Mohamed Salah i Jürgen Klopp z Liverpoolu znaleźli się w centrum uwagi po sprzeczce przy linii bocznej podczas niedawnego starcia z West Hamem. Incydent wywołał pytania o harmonię w obozie na Anfield i wywołał spekulacje na temat przyszłości Salaha w klubie.
Dramat rozegrał się podczas meczu Liverpoolu z West Hamem w Premier League, kiedy Salah został wprowadzony na boisko z ławki w 79. minucie. Napięcie wzrosło, gdy Salah wszedł na boisko natychmiast po tym, jak Michail Antonio strzelił wyrównującego gola dla gospodarzy, co doprowadziło do gorącej wymiany zdań pomiędzy Salahem i Kloppem na linii bocznej.
Mo Salah i Klopp kłócili się ze sobą, zanim piłkarz wszedł na boisko.
Mo Salah and Klopp were arguing with each other before he came on. pic.twitter.com/pQywJM43fL
— Football Talk (@FootballTalkHQ) April 27, 2024
Doniesienia sugerują, że do starcia doszło na skutek złamania przez Salaha zasady „interakcji” Kloppa, która kładzie nacisk na komunikację pomiędzy menadżerem a zmiennikami przed wejściem na boisko. Widoczne niezastosowanie się Salaha do tej zasady wywołało kłótnię, która doprowadziła do braku interakcji między nim a Kloppem nawet po zakończeniu meczu.
Leaked audio of the argument between Klopp and Salah pic.twitter.com/rlsG9NYiTc
— RICH (@RICH__UTD) April 29, 2024
CZYTAJ: Pep Guardiola mówi o zmaganiach o tytuł w Premier League
W następstwie incydentu, Klopp próbował bagatelizować sytuację, stwierdzając, że zajęto się nią w szatni i uważa, że sprawa została rozwiązana. Salah nabrał jednak wody w usta, dając do zrozumienia ukryte napięcie swoim tajemniczym komentarzem na temat „ognia”, gdyby miał dalej wypowiadać się w tej sprawie.
Po meczu Salah odmówił udzielania wywiadów prasie, twierdząc: „Jeśli dzisiaj przemówię… wybuchnie pożar.”
Z kolei Klopp powiedział: „Czy mogę ujawnić, co zostało powiedziane? Nie, ale rozmawialiśmy już o tym w szatni. Wszystko już za nami. Dla mnie to już koniec. Tyle.”
Pomimo tej kłótni, w Liverpoolu mają nadzieję, że wszelkie różnice między Salahem a Kloppem zostaną szybko rozwiązane. Gracze otrzymali kilka dni wolnego po meczu, a spotkanie zaplanowano na wtorek w celu omówienia i rozwiązania wszelkich utrzymujących się napięć. Miejmy nadzieję, że obie strony wszystko sobie wyjaśnią, zapomną o tym incydencie i skupią się na nadchodzących spotkaniach.

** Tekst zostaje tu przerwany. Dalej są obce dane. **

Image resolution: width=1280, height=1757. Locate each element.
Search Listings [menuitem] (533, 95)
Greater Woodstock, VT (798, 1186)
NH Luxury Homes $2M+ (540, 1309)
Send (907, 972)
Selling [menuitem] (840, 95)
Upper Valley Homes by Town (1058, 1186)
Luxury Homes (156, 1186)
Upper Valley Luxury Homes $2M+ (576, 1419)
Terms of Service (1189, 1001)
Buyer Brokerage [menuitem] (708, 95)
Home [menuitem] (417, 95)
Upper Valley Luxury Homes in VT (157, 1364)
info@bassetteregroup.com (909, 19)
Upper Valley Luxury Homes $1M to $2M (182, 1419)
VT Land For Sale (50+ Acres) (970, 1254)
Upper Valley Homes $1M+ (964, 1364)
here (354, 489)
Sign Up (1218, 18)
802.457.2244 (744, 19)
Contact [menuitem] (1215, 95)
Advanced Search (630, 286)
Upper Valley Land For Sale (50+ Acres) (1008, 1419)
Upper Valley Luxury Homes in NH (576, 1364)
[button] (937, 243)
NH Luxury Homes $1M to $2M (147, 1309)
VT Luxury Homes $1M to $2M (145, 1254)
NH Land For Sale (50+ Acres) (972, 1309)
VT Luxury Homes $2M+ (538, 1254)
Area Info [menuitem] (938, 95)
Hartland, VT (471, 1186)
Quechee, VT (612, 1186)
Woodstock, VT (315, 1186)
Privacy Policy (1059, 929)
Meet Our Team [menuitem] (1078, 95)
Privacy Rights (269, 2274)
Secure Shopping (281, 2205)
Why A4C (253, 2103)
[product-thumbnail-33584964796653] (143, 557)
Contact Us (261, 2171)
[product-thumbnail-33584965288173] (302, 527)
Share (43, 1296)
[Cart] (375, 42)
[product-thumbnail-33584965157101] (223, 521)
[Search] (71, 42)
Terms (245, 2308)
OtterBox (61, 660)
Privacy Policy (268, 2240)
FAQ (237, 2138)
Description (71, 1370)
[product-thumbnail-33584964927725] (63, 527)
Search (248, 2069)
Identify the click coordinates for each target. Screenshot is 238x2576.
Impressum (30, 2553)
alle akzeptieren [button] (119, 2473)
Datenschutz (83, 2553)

Niepewna przyszłość Liverpoolu
Do starcia doszło w niepewnym momencie dla Liverpoolu, w związku z ciągłymi spekulacjami na temat przyszłości Mohameda Salaha w klubie. Doniesienia sugerują, że Salah wzbudził zainteresowanie klubów z Arabii Saudyjskiej, co podsyciło pogłoski o potencjalnym odejściu w letnim oknie transferowym. Dodatkowo zbliżające się odejście Jürgena Kloppa pod koniec sezonu zwiększa niepewność co do przyszłości Liverpoolu, a klub stoi w obliczu możliwości, że nie uda mu się zdobyć dodatkowych trofeów przed jego odejściem.
CZYTAJ: Oficjalnie: Brazylijczyk opuści Chelsea po zakończeniu sezonu
Remis Liverpoolu z West Hamem zadał cios ich aspiracjom do tytułu, pozostawiając ich na trzecim miejscu w tabeli Premier League, pięć punktów za wiodącym Arsenalem, na trzy mecze przed końcem. Starając się ocalić swoje nadzieje na tytuł i utrzymać przewagę konkurencyjną, Liverpool musi pokonać wewnętrzne napięcia i zewnętrzne wyzwania, aby zakończyć sezon z dobrą notą.